I didn’t end up writing anything on Game 3 due to getting a late start on Thursdays, so here’s some pregame stuff to make up for it.
- Kaspars is in I had forgotten that Kaspars Daugavins played in Game 1 vs. Toronto, so he’ll get his second taste of playoff action with the Bruins tonight. Daugavins will be skating with Rich Peverley at center and Tyler Seguin at the other wing. This will be an interesting third line to watch, as Daugavins adds a bit of grit and sandpaper to an otherwise speed-based third line. Peverley is actually leading the Bruins in faceoff win percentage, as he’s won 65.2% of the 112 draws he’s taken in these playoffs, a somewhat surprising stat. Faceoffs were a surprising area of concern in Game 3, so let’s hope Peverley can keep up his winning ways. As for Daugavins, who knows what to expect? He hasn’t played in a game in over a month, so rust may be a factor. But I watched him play a pretty strong game in the final regular season game of the year against Ottawa. I think he’ll have a good night.
- What of the fourth line? With Chris Kelly taking the spot of Gregory Campbell between Daniel Paille and Shawn Thornton, it’ll be interesting to see how the fourth line does.
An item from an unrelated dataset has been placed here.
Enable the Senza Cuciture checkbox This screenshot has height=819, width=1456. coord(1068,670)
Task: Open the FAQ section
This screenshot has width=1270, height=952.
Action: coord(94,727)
The trio now has two speed guys in Kelly and Paille and one bruiser in Thornton. Campbell’s penalty killing prowess will be missed, but this speedier fourth line could give Pittsburgh some problems.
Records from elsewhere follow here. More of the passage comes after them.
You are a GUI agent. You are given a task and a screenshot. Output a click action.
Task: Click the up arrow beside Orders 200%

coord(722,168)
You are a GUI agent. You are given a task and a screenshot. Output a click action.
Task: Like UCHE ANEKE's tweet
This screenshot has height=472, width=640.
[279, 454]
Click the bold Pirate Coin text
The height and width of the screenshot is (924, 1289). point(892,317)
- Last call for Caron? Jordan Caron is a restricted free agent at season’s end, and has been with the Bruins’ organization for three full seasons now, and has never really hit his stride. He’s got 71 NHL games under his belt, and an additional 111 AHL games with the Providence Bruins. Of the Black Aces, he’s by far the most familiar with the Bruins’ system…and yet he’s being passed over in favor of Daugavins. The “well Caron isn’t a center” argument doesn’t work, as neither is Daugavins. Peverley still could’ve gone to center with Caron on one of his wings. I can’t help but feel that Caron’s tenure with the Bruins may be up, as he’s been a good soldier down in Providence but has never really done much in the NHL. In his defense, he’s played decently enough in his two extended NHL stays, but the fact that the B’s would pass over him at this point is curious. I’m hoping he sticks around, as I’ve liked his game when I’ve seen him with the big club, but the big club itself may not feel the same.
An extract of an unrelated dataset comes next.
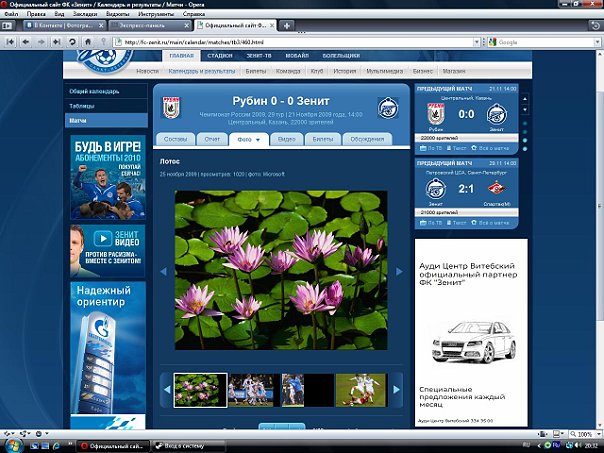Click the Rubin club logo in match header
The width and height of the screenshot is (604, 453).
pos(169,107)
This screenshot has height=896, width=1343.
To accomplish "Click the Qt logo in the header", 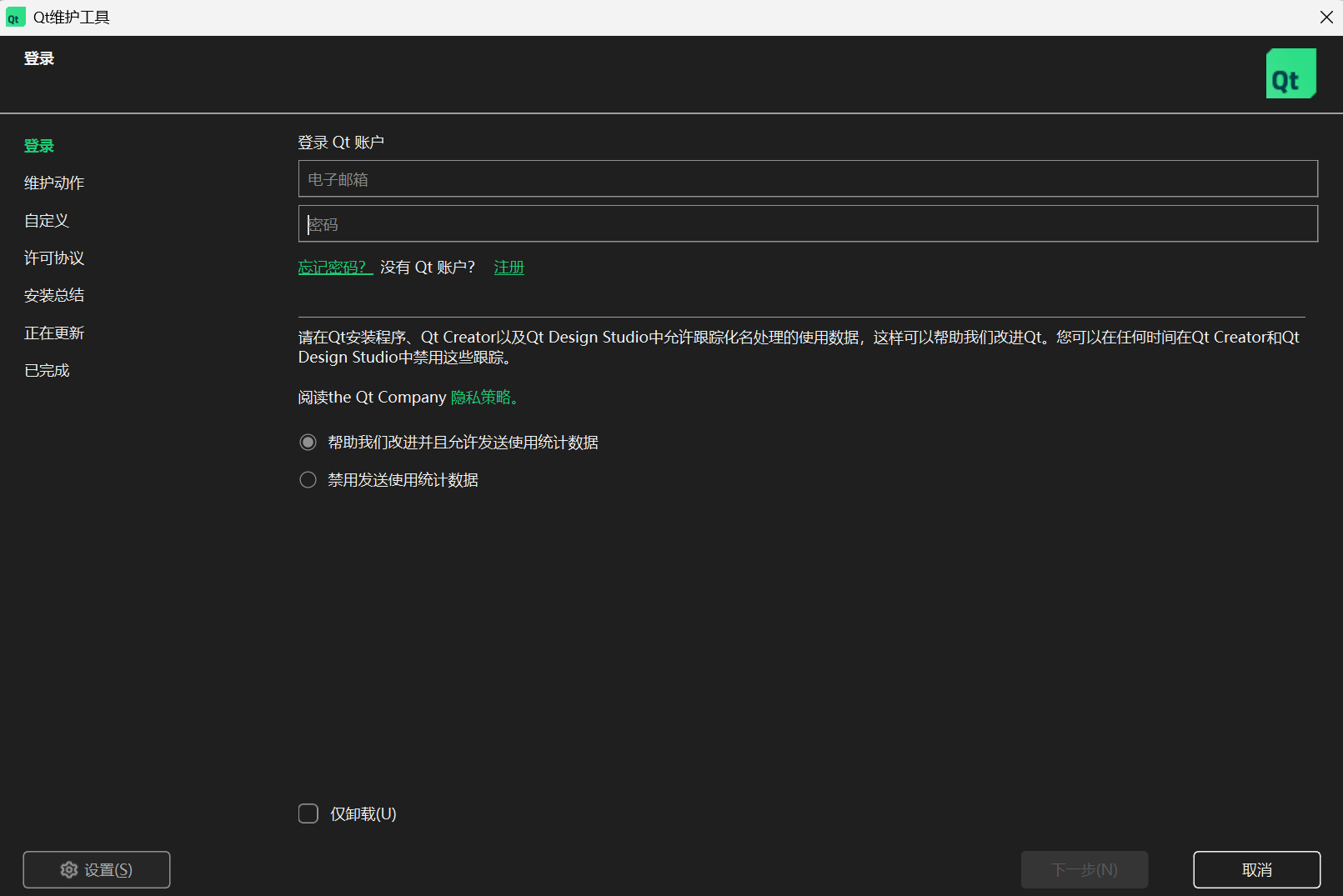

- Will vs. skill The Penguins continue to believe that the reason they’re down 0-3 is because they are beating themselves, not because the Bruins are outplaying them. I can’t help but be reminded of the 2011 Cup Final, when the Vancouver Canucks expected the Bruins to just roll over and die after getting a 2-0 series lead. These Penguins appear to believe they’re entitled to the Stanley Cup, letting the media circus surrounding this collection of talent get to their heads. Their reaction to struggling in this series has been less “well, it’s time to work harder” and more “this isn’t right, but it’ll eventually go in our favor.” There’s talk of bounces not going their way and calls not going their way…but not of them simply getting outplayed. I’m hoping, obviously, that they continue this self-obsessed path right onto the golf course tomorrow. The Penguins are undoubtedly the most talented team remaining in these playoffs, but they also appear to be the most arrogant.
- So, what about tonight? It’s hard to say what tonight will bring. Logic says that the Penguins, who played their best game of the series on Wednesday night and still lost, will be deflated, tired, and beaten up. However, these guys are still professional athletes and have a lot of pride, so I don’t expect them to roll over at all. I think it’s important for the Bruins to weather the storm early. Pittsburgh will try to come out with a lot of jump to show that they still believe in themselves. If the B’s can hold off early, don’t be surprised if the Pens start trying to win four games with one play. That’s when mistakes will be made, and the Bruins can counterattack. I think the B’s take this one by a score of 3-1, with either the DaugMan or Peverley getting on the board.